Pin mappings of these slots are given in the following table:
+--------+-------------+-------------+
| Signal | Slot 0 | Slot 1 |
+========+=============+=============+
| CMD | GPIO11 | GPIO15 |
+--------+-------------+-------------+
| CLK | GPIO6 | GPIO14 |
+--------+-------------+-------------+
| D0 | GPIO7 | GPIO2 |
+--------+-------------+-------------+
| D1 | GPIO8 | GPIO4 |
+--------+-------------+-------------+
| D2 | GPIO9 | GPIO12 |
+--------+-------------+-------------+
| D3 | GPIO10 | GPIO13 |
+--------+-------------+-------------+
| D4 | GPIO16 | |
+--------+-------------+-------------+
| D5 | GPIO17 | |
+--------+-------------+-------------+
| D6 | GPIO5 | |
+--------+-------------+-------------+
| D7 | GPIO18 | |
+--------+-------------+-------------+
| CD | any input via GPIO matrix |
+--------+---------------------------+
| WP | any input via GPIO matrix |
+--------+---------------------------+
Card Detect and Write Protect signals can be routed to arbitrary pins using GPIO matrix. To use these pins, set ``gpio_cd`` and ``gpio_wp`` members of :cpp:class:`sdmmc_slot_config_t` structure when calling :cpp:func:`sdmmc_host_init_slot`. Note that it is not advised to specify Card Detect pin when working with SDIO cards, because in ESP32 card detect signal can also trigger SDIO slave interrupt.
.. warning::
Pins used by slot 0 (``HS1_*``) are also used to connect SPI flash chip in ESP-WROOM32 and ESP32-WROVER modules. These pins can not be shared between SD card and SPI flash. If you need to use Slot 0, connect SPI flash to different pins and set Efuses accordingly.

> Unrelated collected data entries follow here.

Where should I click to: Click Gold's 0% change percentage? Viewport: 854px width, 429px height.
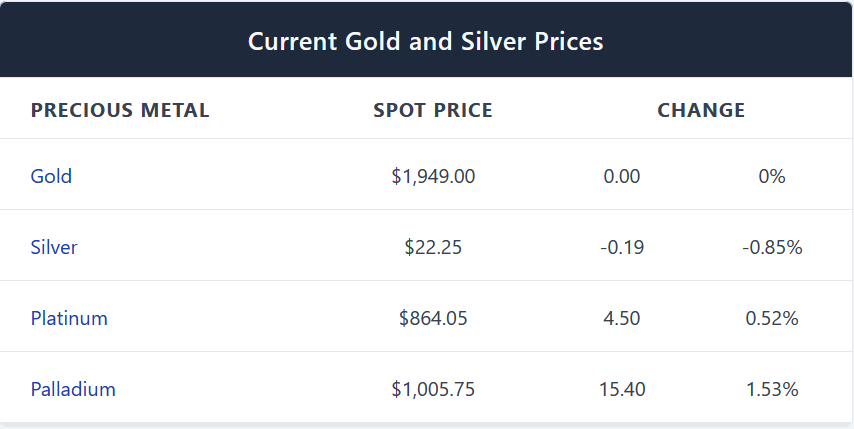(772, 176)
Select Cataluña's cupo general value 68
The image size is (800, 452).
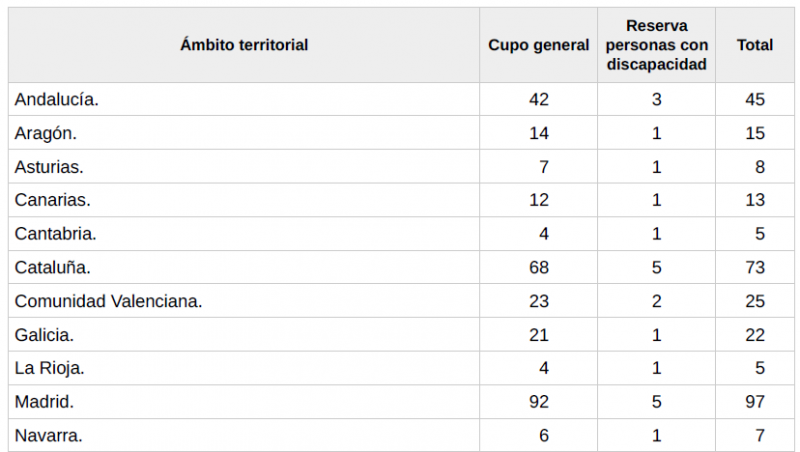point(539,267)
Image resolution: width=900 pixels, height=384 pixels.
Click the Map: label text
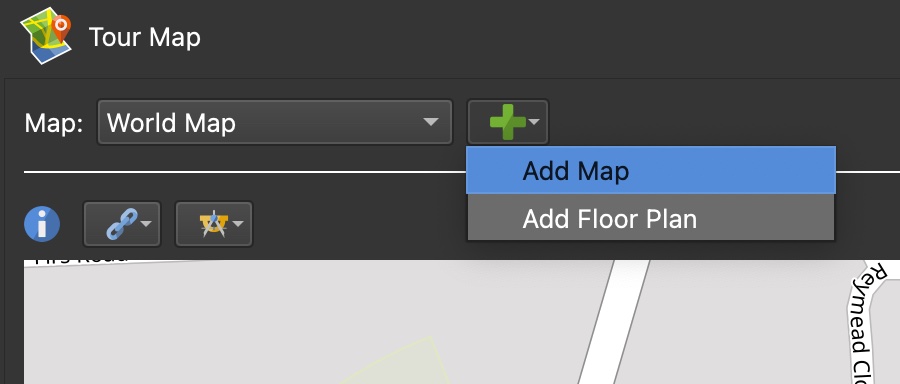54,123
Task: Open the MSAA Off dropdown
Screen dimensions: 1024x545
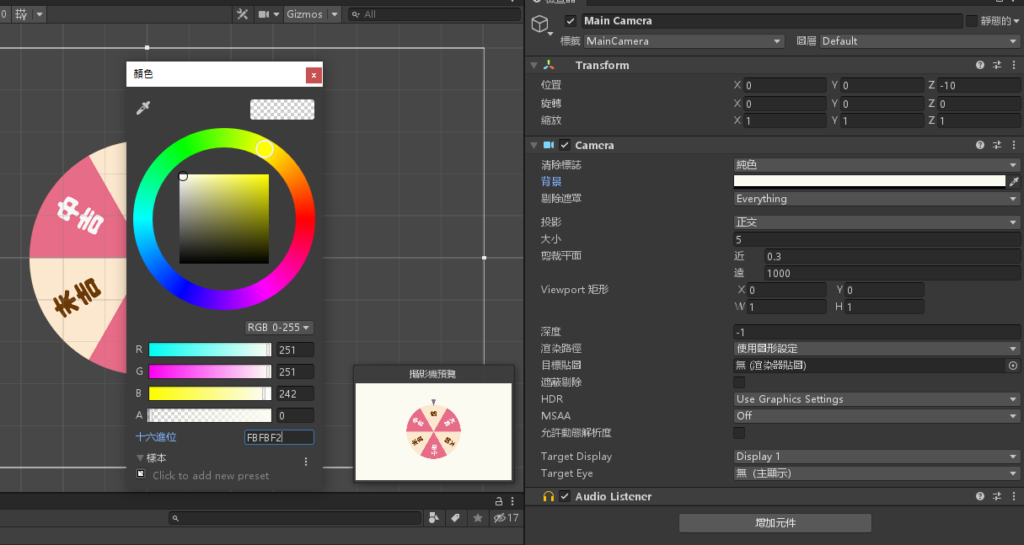Action: click(876, 416)
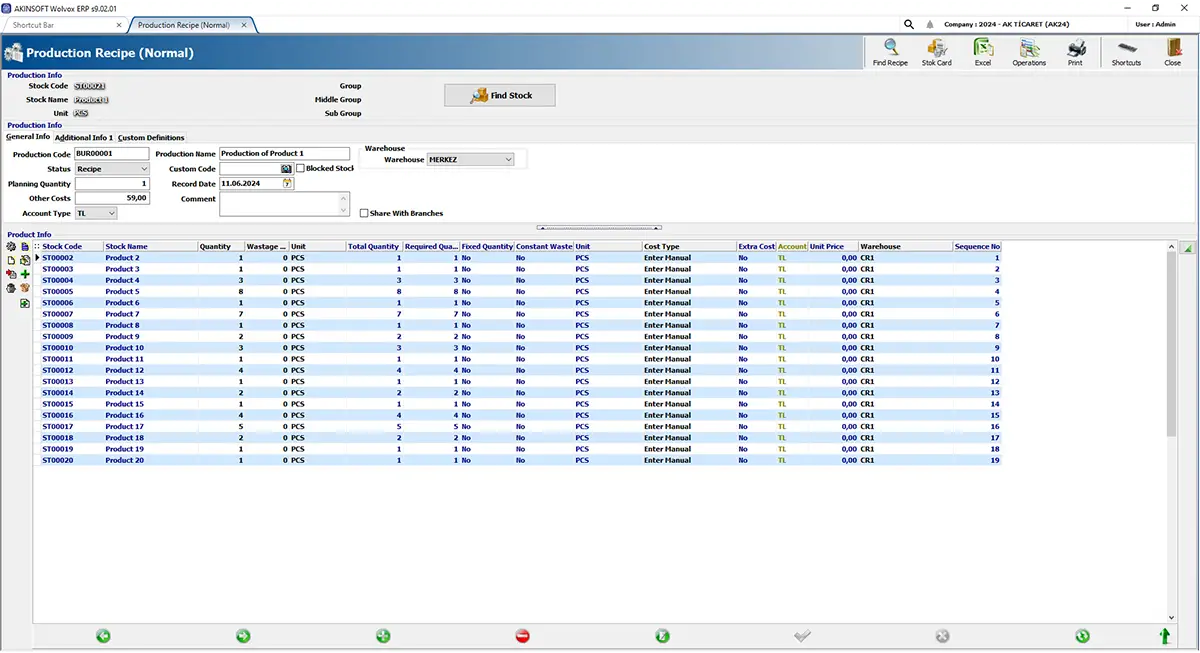Image resolution: width=1200 pixels, height=653 pixels.
Task: Click the Find Stock button
Action: [500, 95]
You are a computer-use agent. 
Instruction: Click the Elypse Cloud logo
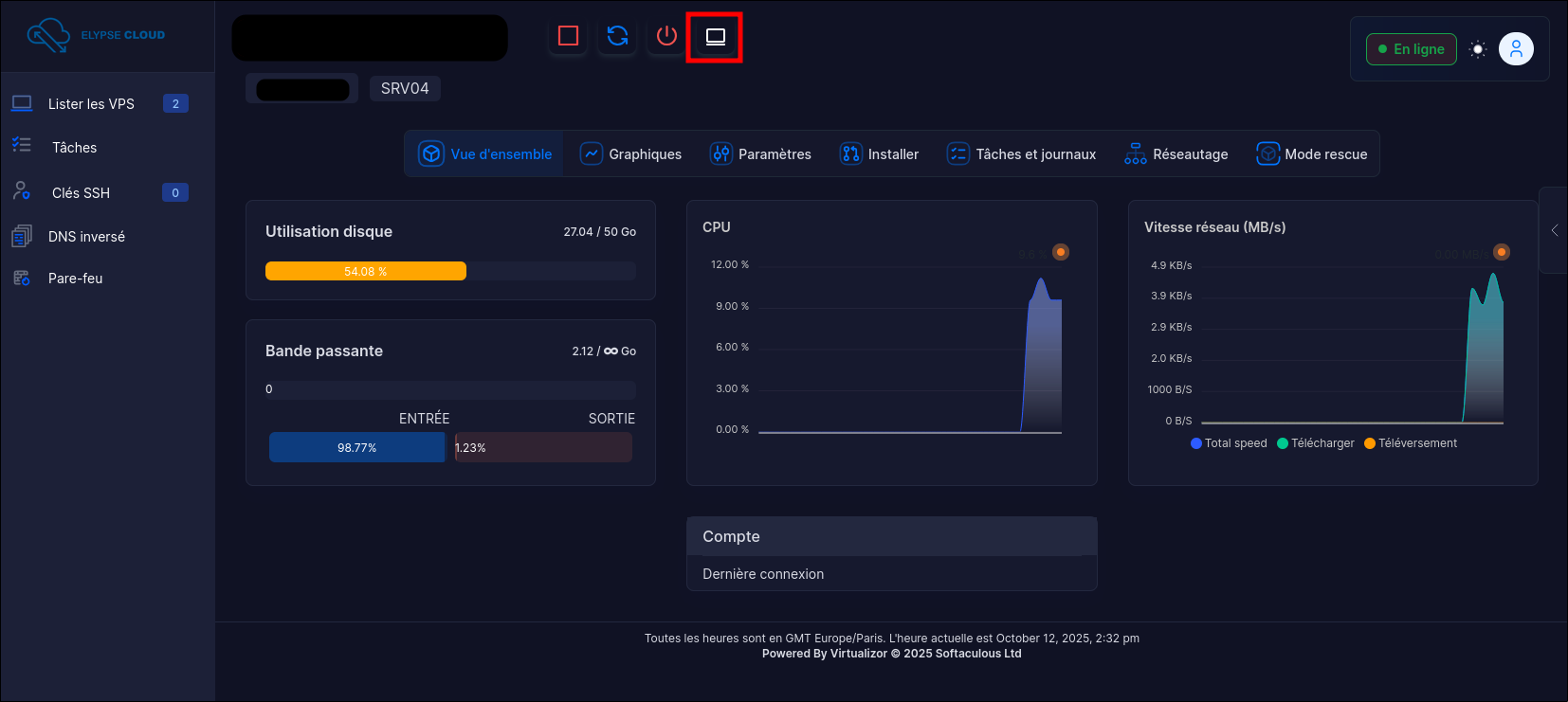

Using the SDMMC Host driver
---------------------------
Of all the funtions listed below, only :cpp:func:`sdmmc_host_init`, :cpp:func:`sdmmc_host_init_slot`, and :cpp:func:`sdmmc_host_deinit` will be used directly by most applications.
Other functions, such as :cpp:func:`sdmmc_host_set_bus_width`, :cpp:func:`sdmmc_host_set_card_clk`, and :cpp:func:`sdmmc_host_do_transaction` will be called by the SD/MMC protocol layer via function pointers in :cpp:class:`sdmmc_host_t` structure.
See also
--------
See :doc:`SD/SDIO/MMC Driver <../storage/sdmmc>` for the higher level driver which implements the protocol layer.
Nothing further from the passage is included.